3DSMAX is reading the PSD file so I’m drawing lines, switching to see how they look on model then switching back. The logic is lines either trace features of the anatomy like the ribcage or spine, or have a mecha inspiration. For the dress, originally I wanted panels that evoked a feeling of cloth folds or Victorian era patchwork, but it never felt right, so I went with the circle and scooped line motif that linked the panels together. For the inside of the dress, I wanted the colour to be different (so she visually ‘armoured up’ when she turns into a ball) and have a circuitry motif to the indicator lights.
With the panel work in place, I start shading. For a robot like Vespula, I’m working entirely with a soft brush. Painting in a little bit of shadow, but mostly suggesting curvature and volume. I select the lines, expand and mask them and then paint in lights and darks to suggest bevelled panel edges. This is a style of texturing that was more popular during the height of PS2, modern material pipelines tend to avoid baking any lighting information into colour maps, but helps give the game that modern-retro look and I like it.
I work my way across the texture in this fashion until I’ve done all the panel sections. To contrast her clean body, I wanted her shears to look a bit nastier, so I worked in some photo reference and used motion blurred noise to add streak marks to the cutting edge. The body work was looking good but very monochromatic, so I added a gentle gradient that picked up the dress and the edge of her shears, and went through tweaking the colours of some of the panels. The red tips were supposed to continue the flower theme as well as drawing attention to the parts of her body that inflict damage.

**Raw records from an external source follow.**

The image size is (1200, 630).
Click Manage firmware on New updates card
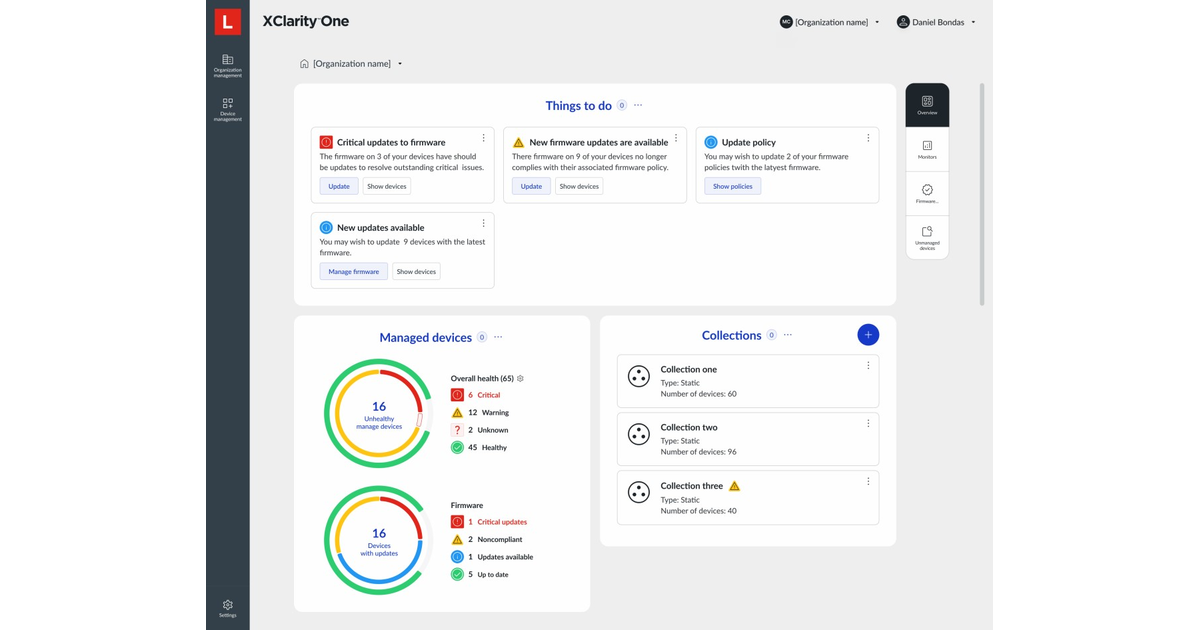click(353, 271)
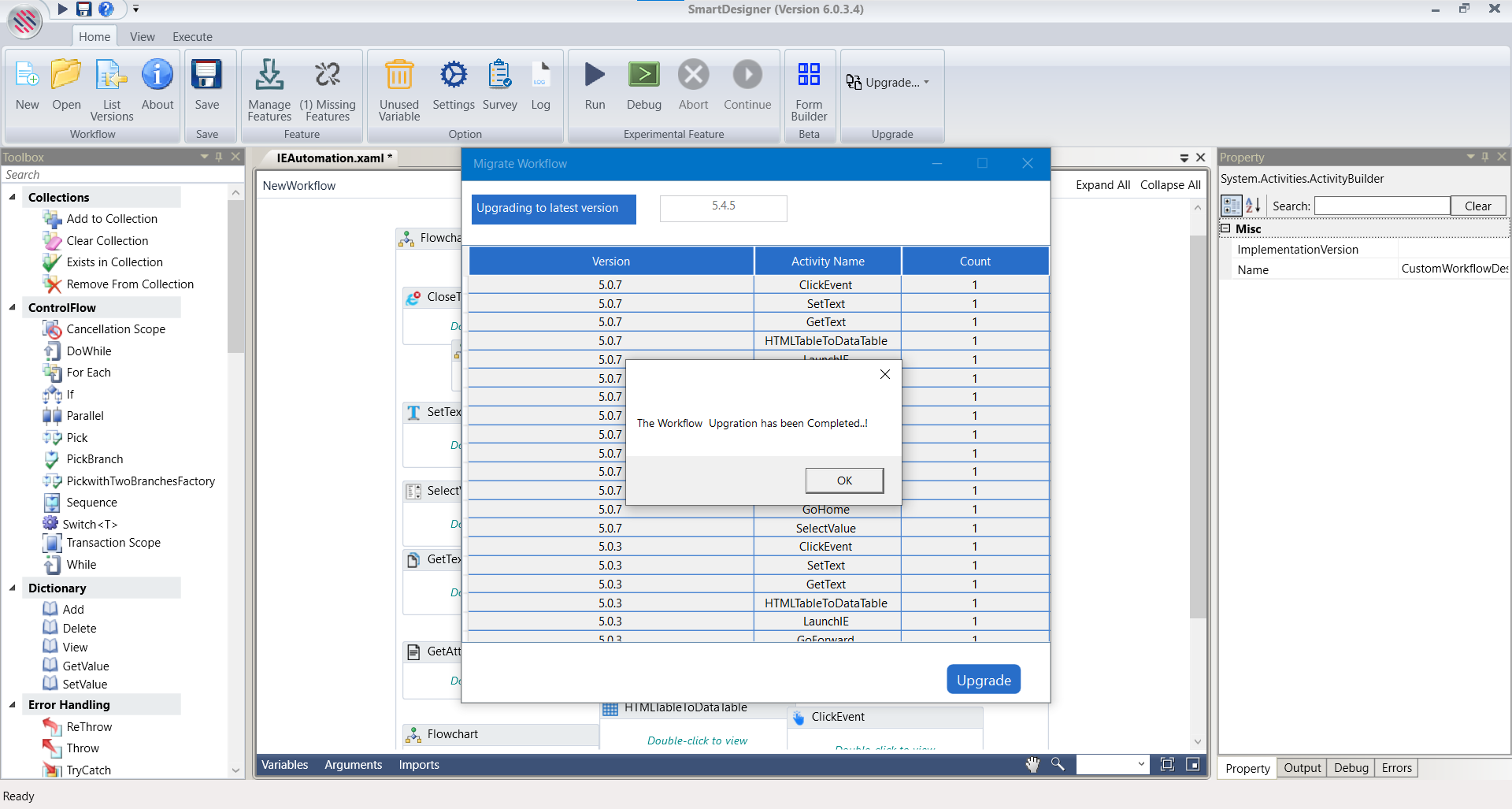The image size is (1512, 809).
Task: Click the Debug icon in ribbon
Action: pyautogui.click(x=644, y=76)
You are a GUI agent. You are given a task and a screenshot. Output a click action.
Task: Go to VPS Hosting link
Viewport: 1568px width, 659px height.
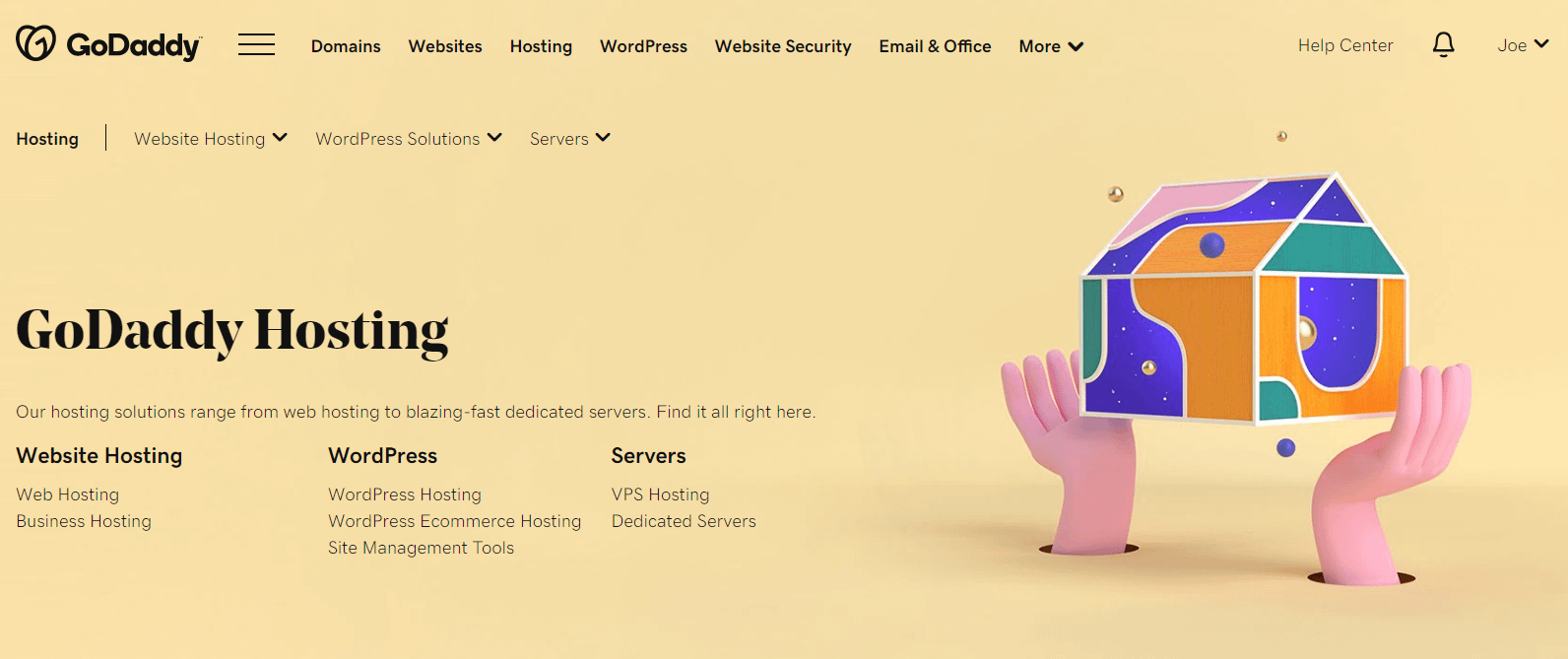click(661, 494)
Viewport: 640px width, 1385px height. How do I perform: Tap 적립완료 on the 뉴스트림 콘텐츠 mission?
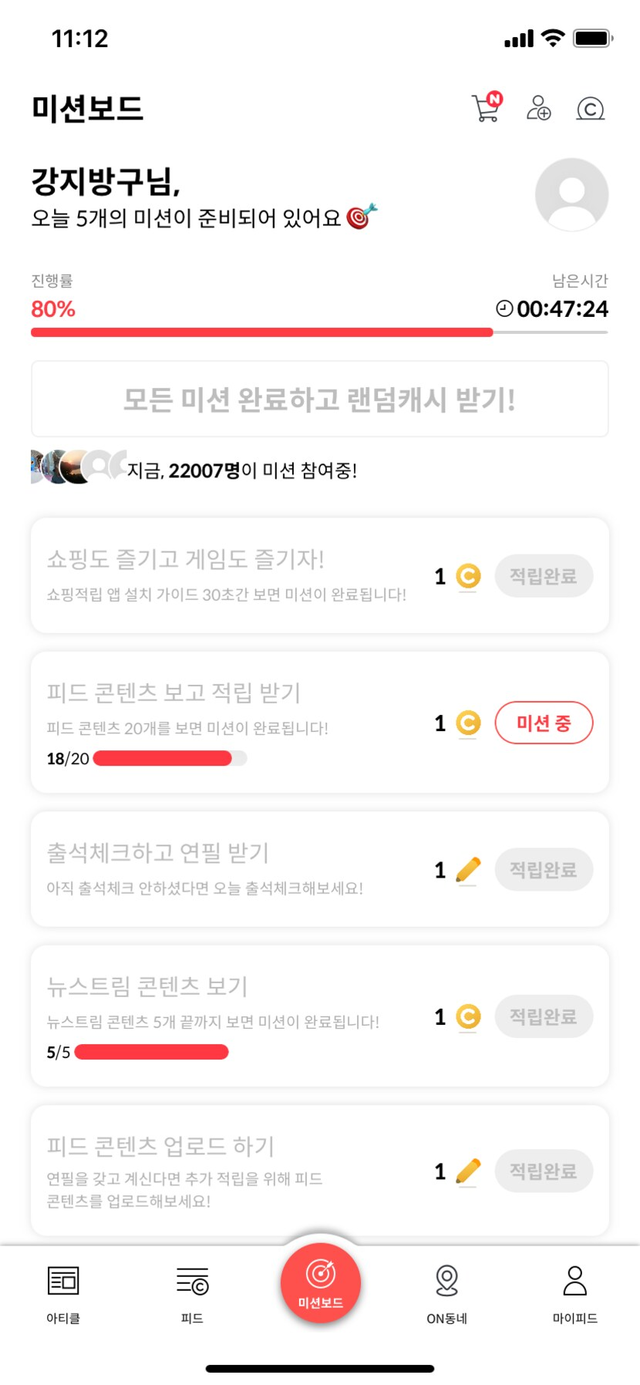(543, 1017)
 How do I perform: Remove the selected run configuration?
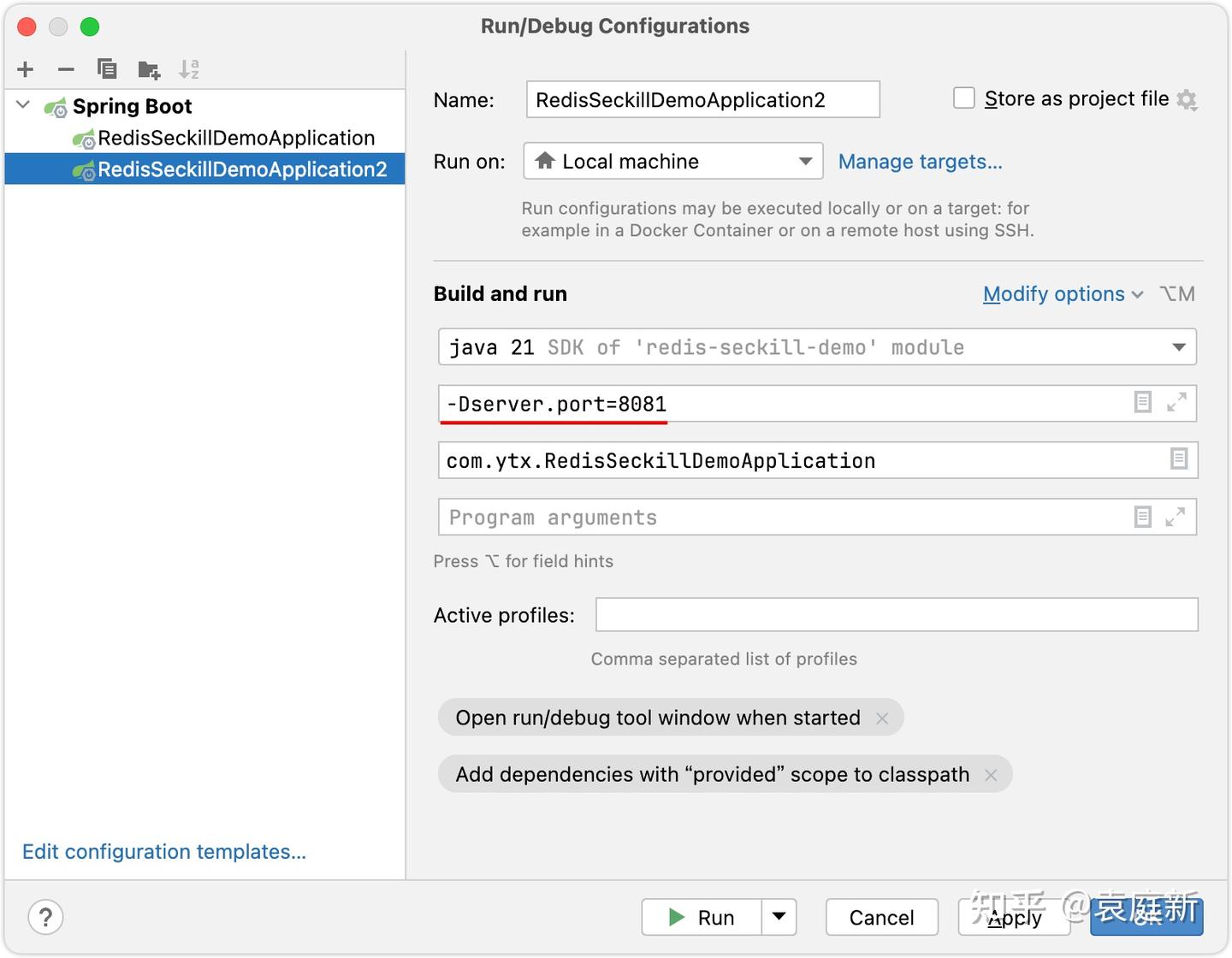[x=66, y=69]
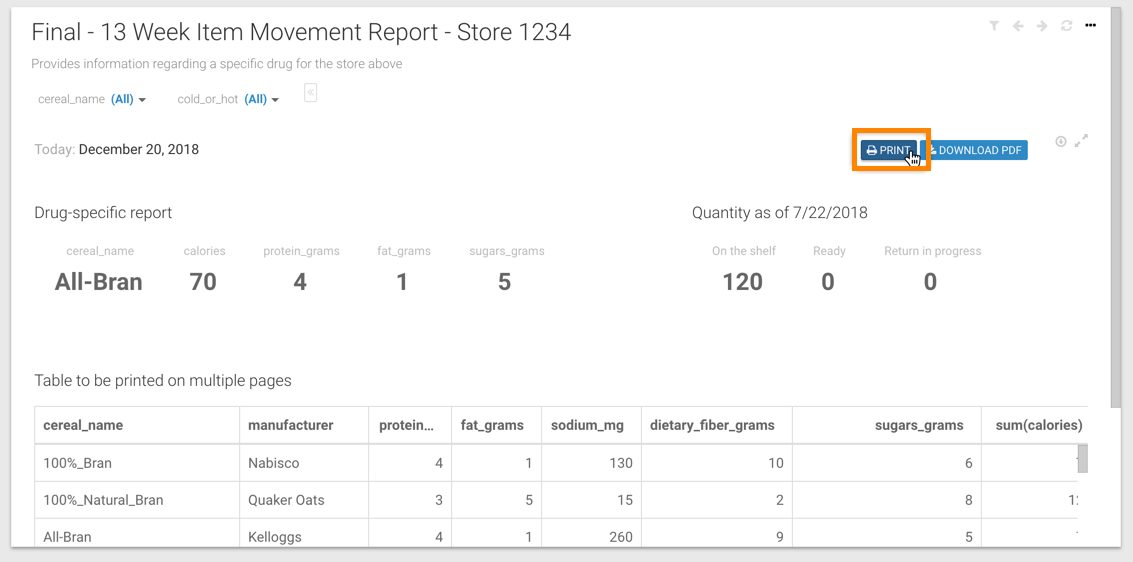
Task: Expand visual with the fullscreen arrows icon
Action: 1081,142
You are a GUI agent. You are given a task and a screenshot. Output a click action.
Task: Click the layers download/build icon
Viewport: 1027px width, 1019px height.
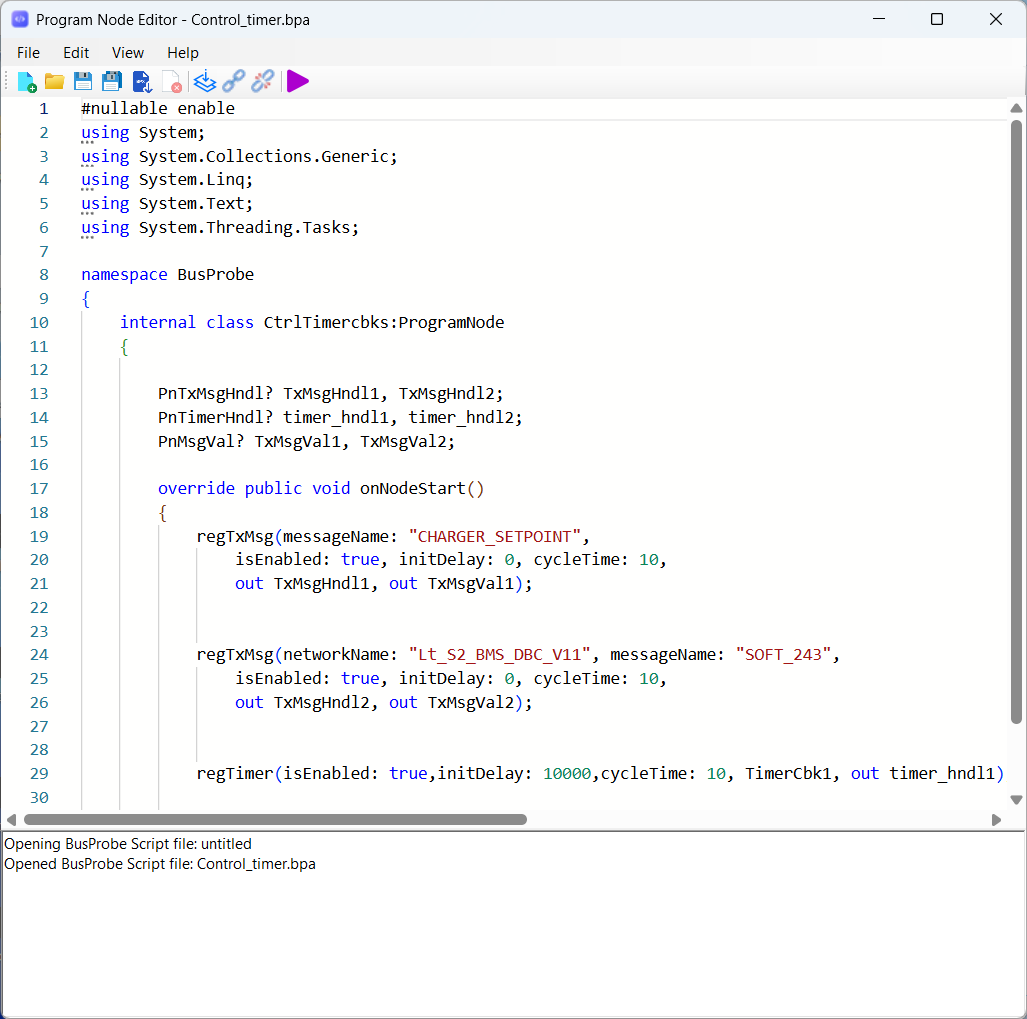tap(205, 82)
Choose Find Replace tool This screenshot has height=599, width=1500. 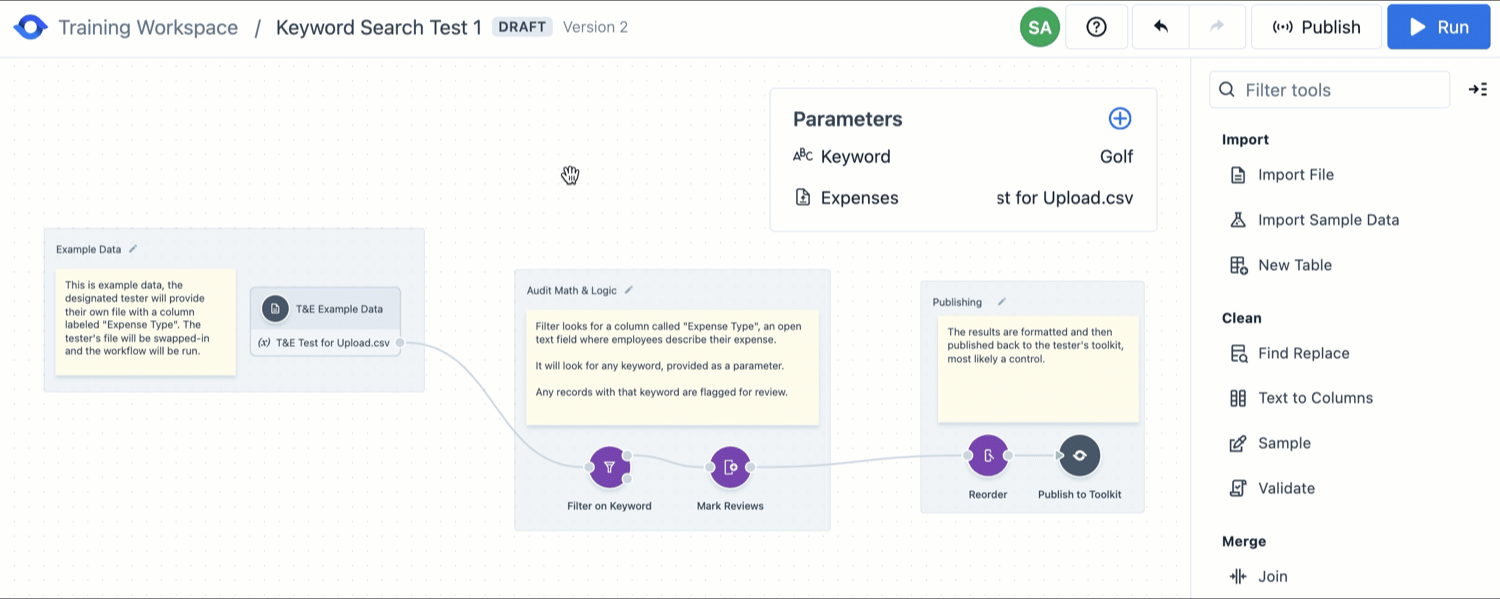1303,353
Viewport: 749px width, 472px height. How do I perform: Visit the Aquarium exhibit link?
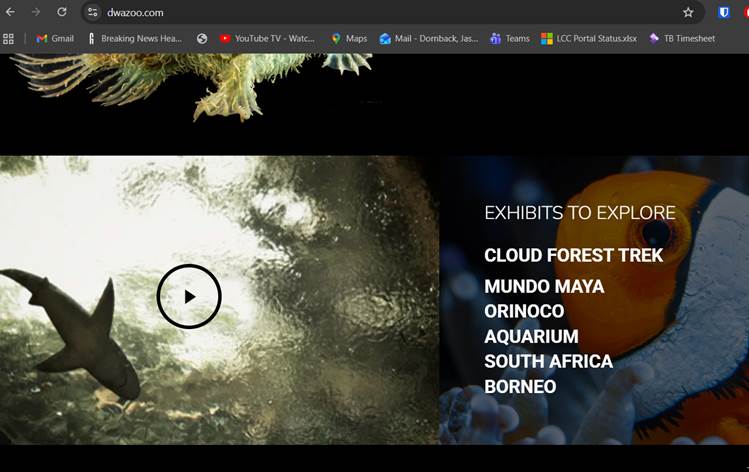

Finally I increased the vibrancy of the green so she’d contrast with the floor of the stage better (and so the gradient would be more apparent) and broke everything into separate maps so I could assemble the material inside Unity.
And with that Vespula’s pretty much done! Of course she’s not done done, there’s boss dialogue to finalise, effects to improve, visual improvements to make to the stage, sound effects and voice barks to add, but for the purpose of this Making Of feature, that’s a boss from start to finish. It’s been a bit more interrupted than I would have liked, but I hope you found it interesting!